CAMPOBASSO. Piano di dimensionamento scolastico, la Flc Cgil definisce un ‘pasticcio annunciato’ il documento, approvato con una delibera del 26 novembre dalla Giunta regionale del Molise, sulla scorta della proposta avanzata dalle Province di Campobasso e Isernia.

Duro il giudizio del sindacato, che in particolare contesta l’apertura di 3 nuovi Istituti omnicomprensivi, a Larino, Campomarino e Venafro, che vanno a quelli già operativi in regione (Trivento, Riccia, Guglionesi, Santa Croce di Magliano, Casacalenda, Montenero di Bisaccia).

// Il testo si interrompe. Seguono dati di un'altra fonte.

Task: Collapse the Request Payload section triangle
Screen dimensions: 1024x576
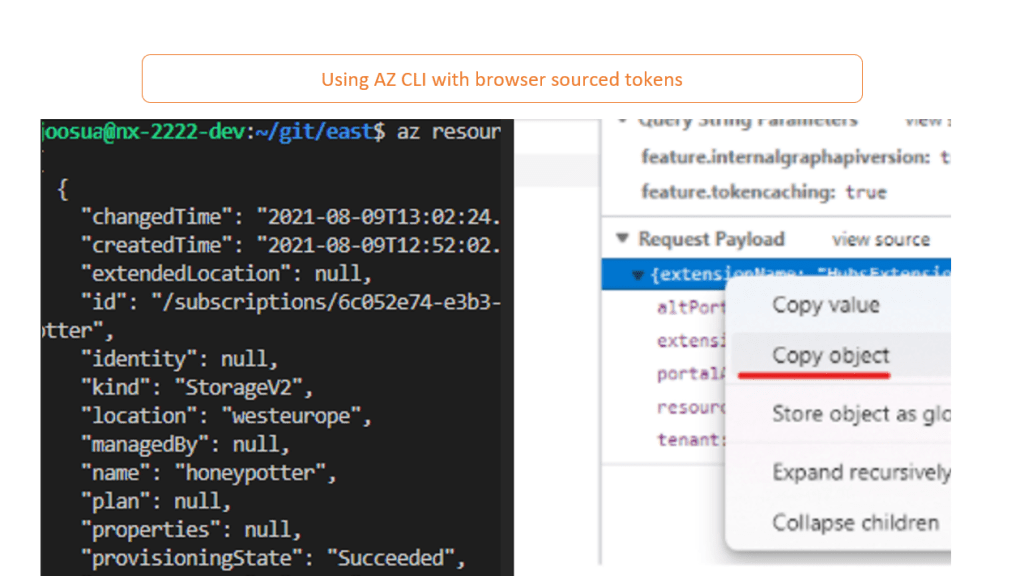Action: pyautogui.click(x=623, y=239)
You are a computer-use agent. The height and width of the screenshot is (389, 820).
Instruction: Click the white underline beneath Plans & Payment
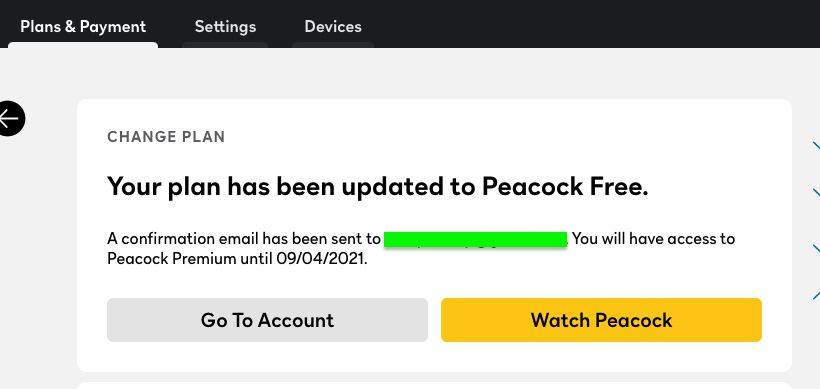(83, 45)
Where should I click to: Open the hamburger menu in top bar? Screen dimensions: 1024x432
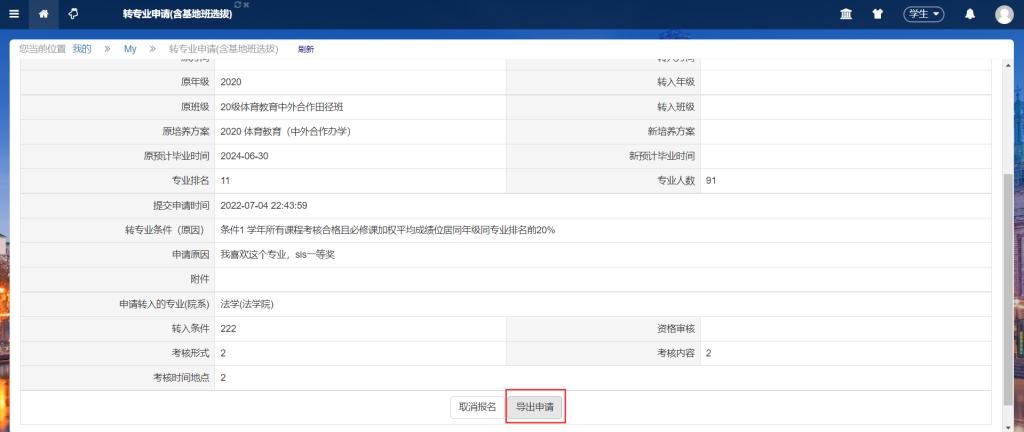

“Non si è tenuto conto delle linee guida che avrebbero dovuto orientare il piano – ha dichiarato la Cgil – Principi che prevedevano la riduzione al minimo degli Omnicomprensivi, l’aggregazione di Istituti secondari di secondo grado della stessa tipologia, per costruire Poli formativi omogenei e l’eliminazione, o almeno la riduzione, delle pluriclassi. Criteri che le Province hanno disatteso e la Giunta regionale ne ha preso atto”.

La Cgil, che manda una frecciata anche all’Ufficio scolastico regionale, rilancia sulla creazione di una 'Cabina di regia sul dimensionamento scolastico', con la presenza di tutti i soggetti istituzionali coinvolti, per mettere a punto un’offerta formativa adeguata alle richieste degli studenti. Con la dovuta attenzione della politica al problema delle aree interne e delle scuole dei comuni di montagna.

“Non sono previste aggregazioni di Istituti di Istruzione Secondaria di Secondo Grado in ‘Poli formativi omogenei’ – afferma ancora il sindacato - con il risultato di mantenere ancora un I.I.S. che tiene insieme un Liceo Artistico con un Istituto Tecnico settore Tecnologico (è il caso dell’IIS ‘Majorana di Termoli). La creazione di poli scolastici (Tecnico, Professionale, Liceale), invece, consentirebbe di migliorare l’offerta didattica formativa”.

Non manca una valutazione sull’annuncio dell’apertura di un Liceo sportivo a Campobasso, che sarà ospitato nel plesso del Liceo scientifico ‘Romita’. “Il risultato – afferma la Flc Cgil - sarà il permanere della duplicazioni di indirizzi: due Licei linguistici e due Licei Scientifici a Campobasso, due Licei delle Scienze Applicate a Termoli”.

“Tutta l’operazione - conclude il sindacato - è una mera riorganizzazione numerica, che si riduce ad un atto amministrativo fatto senza una visione d’insieme. Adesso la palla passa al Consiglio regionale. Ci auguriamo che ci sia una discussione vera, con il coinvolgimento delle parti sociali. Auspichiamo che in aula non si vada ad una semplice ratifica di quanto deliberato dalla Giunta, ma si ponga rimedio alle tante storture presenti nel piano di dimensionamento”.